The SBA can review/audit forgiveness applications for six (6) years after the date the loan is either forgiven or repaid in full. Businesses that received loans over $2 million should not wait to prepare for their audits. They should begin to work with their CPAs now to gather and organize documents and information likely to be requested. This includes the following (note that some of this documentation will overlap with that which is required when filing the application for loan forgiveness):

  • Financial statements,
  • Income and employment tax returns,
  • Payroll records for all pay periods within the applicable covered period,
  • Calculation of full-time equivalent employees, and
  • Bank and other records related to how the funds were used (for example, canceled checks, utility bills, leases and mortgage statements).

Small but mighty…

As mentioned, the SBA has also recently released an Interim Final Rule (IFR) intended to expedite the forgiveness process for PPP borrowers with loans of $150,000 or below. According to the SBA, these account for approximately 93% of all outstanding PPP loans.

The IFR streamlines the forgiveness process for smaller loans through two avenues:

  1. Direct borrower forgiveness. The SBA is providing a direct borrower forgiveness process for lenders that choose to opt in. At the time the guidance was released, more than 600 banks had opted in, enabling more than 2.17 million borrowers to apply through a new online portal scheduled to launch on August 4, 2021. Participating lenders will receive notice when a borrower applies through the SBA platform and will review applications and issue forgiveness decisions within the platform. The goal is to reduce the wait time and uncertainly associated with applying through lenders.
  1. COVID Revenue Reduction Score. The IFR also creates an alternative process for “second-draw” borrowers with loans of $150,000 or less to document their reduced revenue. To qualify for such loans, a borrower must have experienced a revenue reduction of at least 25% during one quarter of 2020 compared with the same quarter in 2019. If a borrower didn’t produce the necessary documentation when applying for the loan, they must do so on or before the date of application for forgiveness.

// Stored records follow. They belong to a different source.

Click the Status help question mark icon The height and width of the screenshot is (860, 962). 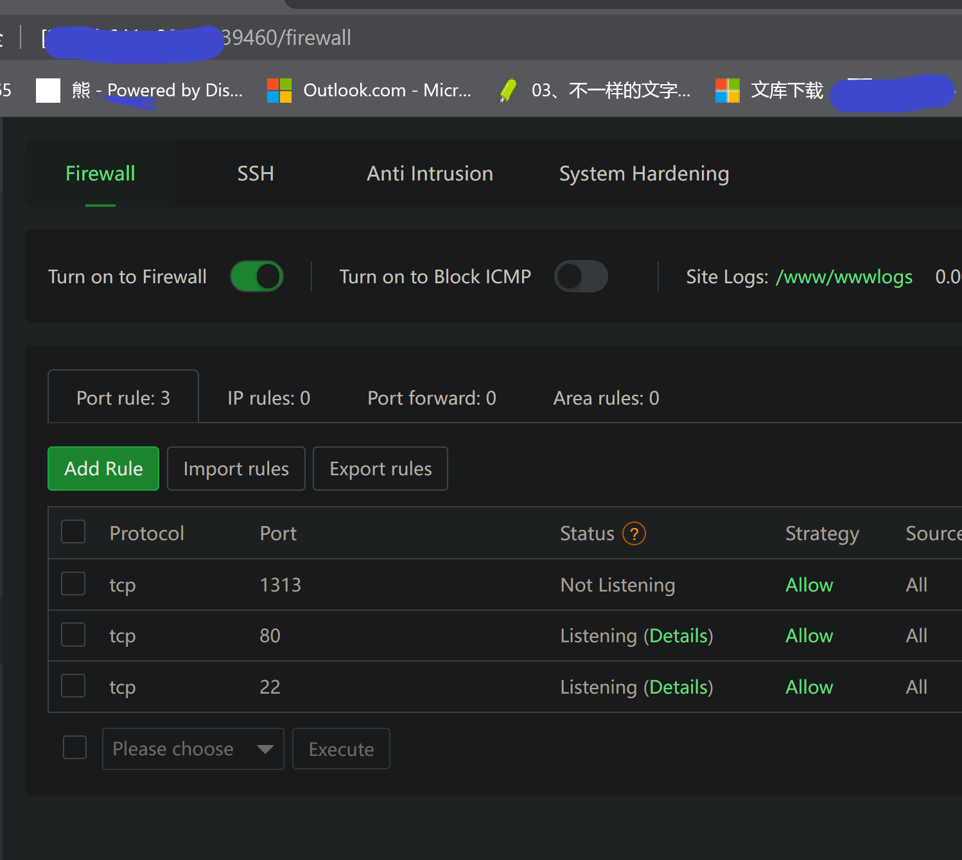tap(634, 534)
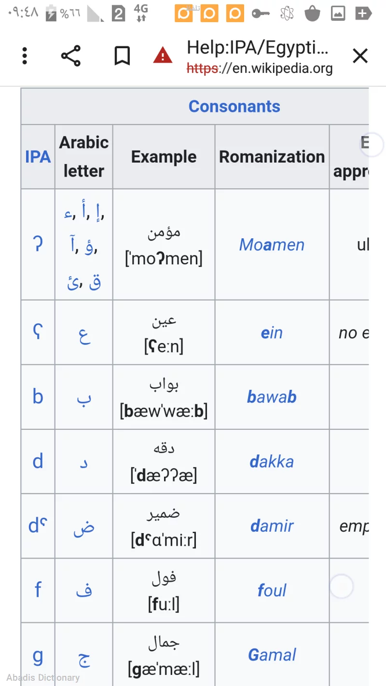This screenshot has height=686, width=386.
Task: Open the IPA column header link
Action: point(38,157)
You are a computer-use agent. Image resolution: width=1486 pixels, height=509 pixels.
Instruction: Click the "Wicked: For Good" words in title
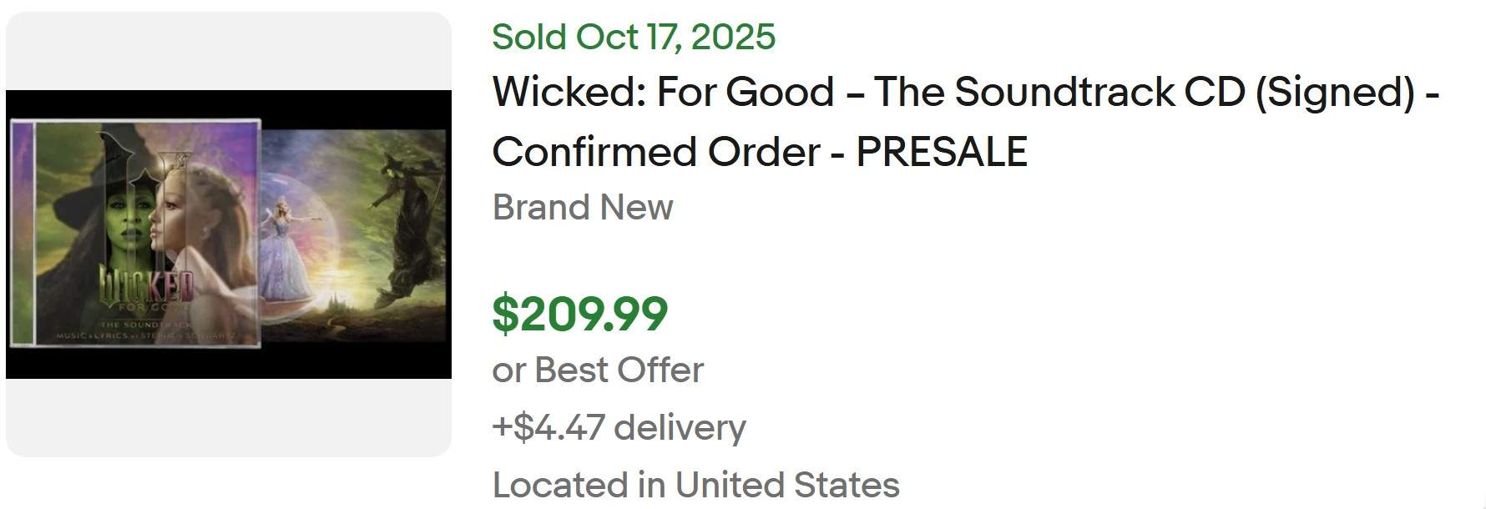click(663, 92)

To make the revenue reduction confirmation process easier for such loans, an independent SBA contractor will assign every eligible second-draw loan a score based on several factors (including industry, geography, business size and current economic data). The score will be stored in the forgiveness platform and visible to lenders to document revenue reduction. If a borrower’s score doesn’t meet the value required to confirm the reduction, the borrower will be required to provide documentation. If it does, no documentation will be required.

The IFR also extends the loan deferment period for borrowers who timely appeal a final SBA loan review decision. Under the previous rule, an appeal didn’t extend the period, so borrowers had to begin making payments of principal and interest on the unforgiven amount. The IFR amends that rule to extend the deferment period until the SBA’s Office of Hearings and Appeals issues a final decision. Appeals must be filed within 30 calendar days of receipt of the final SBA loan review decision, and borrowers should notify their lenders of appeals.

What next…

With all that has happened in the last 16 or so months, it’s understandable that some business owners with PPP loans may not have been laser-focused on the dates and deadlines relevant to those loans. Now is the time to ensure that your forgiveness application is timely filed, and that you have the necessary documentation gathered to survive the SBA audit that could follow.